Proliferation of rabbit chondrocyte and inhibition of IL-1β-induced apoptosis through MEK/ERK signaling by statins.

Chondrocyte plays a critical role in endochondral ossification and cartilage repair by maintaining the cartilaginous matrix. Statins have been widely used to lower the cholesterol level in patients with cardiovascular disorders. Previous research has demonstrated potential role of statins in chondrocyte proliferation. This study addresses the proliferation-regulatory effect of lovastatin in rabbit chondrocytes as well as the underlying signaling mechanisms, thereby exploring its potential application in chondrocyte-related disorders, such as cartilage damage and osteoarthritis. Rabbit chondrocytes were treated with lovastatin at multiple concentrations, and the proliferation rate was measured by CCK-8 test. The results showed significant increase in chondrocyte proliferation under lovastatin treatment. Using real-time quantitative PCR, it was observed that the expression levels of COL2A1, SOX-9, Caspase-3, and MMP-3 genes were significantly changed by lovastatin treatment. Western blotting analysis showed that the abundance of COL2A1, SOX-9, MEK1/2, p-MEK1/2, ERK1/2, p-ERK1/2, Caspase-3, and MMP-3 proteins was also significantly influenced by lovastatin treatment. Interleukine-1 beta (IL-1β) is involved in the progression of osteoarthritis (OA) by inducing articular cartilage and chondrocyte aging and senescence.
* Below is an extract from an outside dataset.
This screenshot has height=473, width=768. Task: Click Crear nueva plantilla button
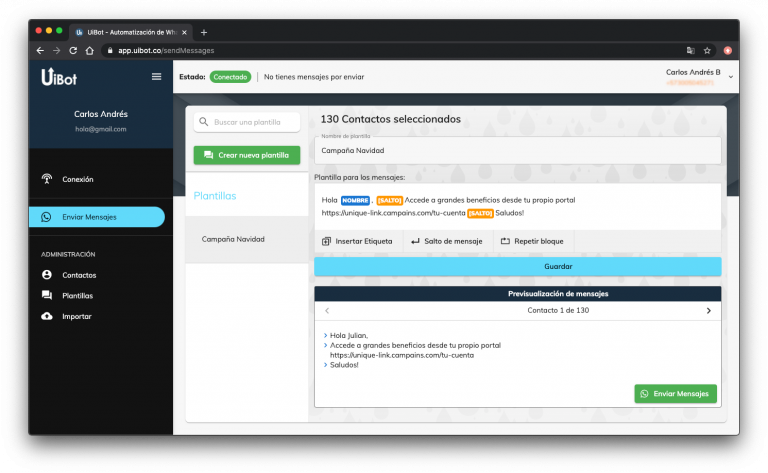tap(246, 155)
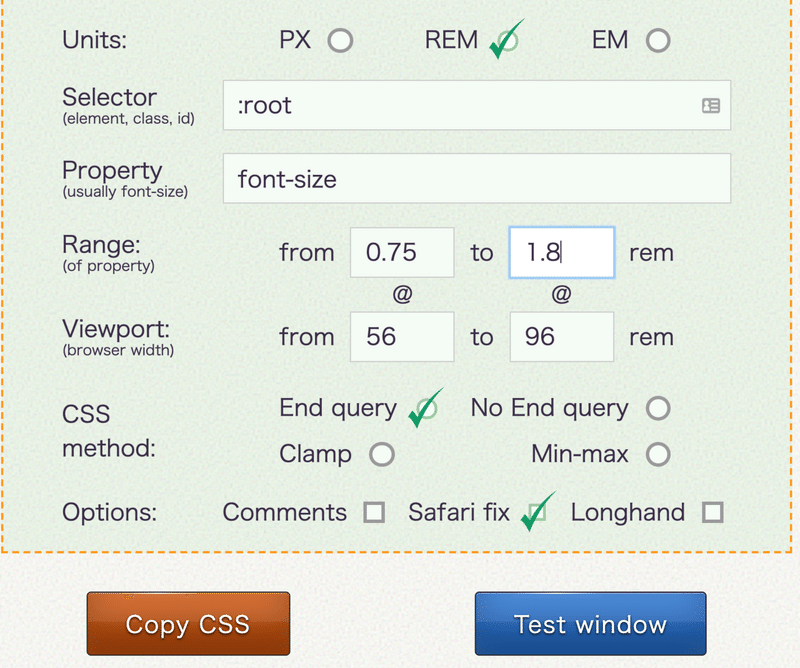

In this study, we observed that lovastatin treatment inhibited IL-1β-induced chondrocyte apoptosis, while the combined treatment of lovastatin and U0126 evidently offset the apoptosis-inhibiting effect of lovastatin in chondrocyte proliferation. The expressional level and protein abundance of COL2A1, SOX-9, MEK1/2, p-MEK1/2, ERK1/2, p-ERK1/2, caspase-3, and MMP-3 genes showed significant alterations under the combined treatment. Together, our results suggested that lovastatin significantly promoted proliferation and inhibited the IL-1β-induced apoptosis in rabbit chondrocytes, which was mediated by the MEK/ERK signaling.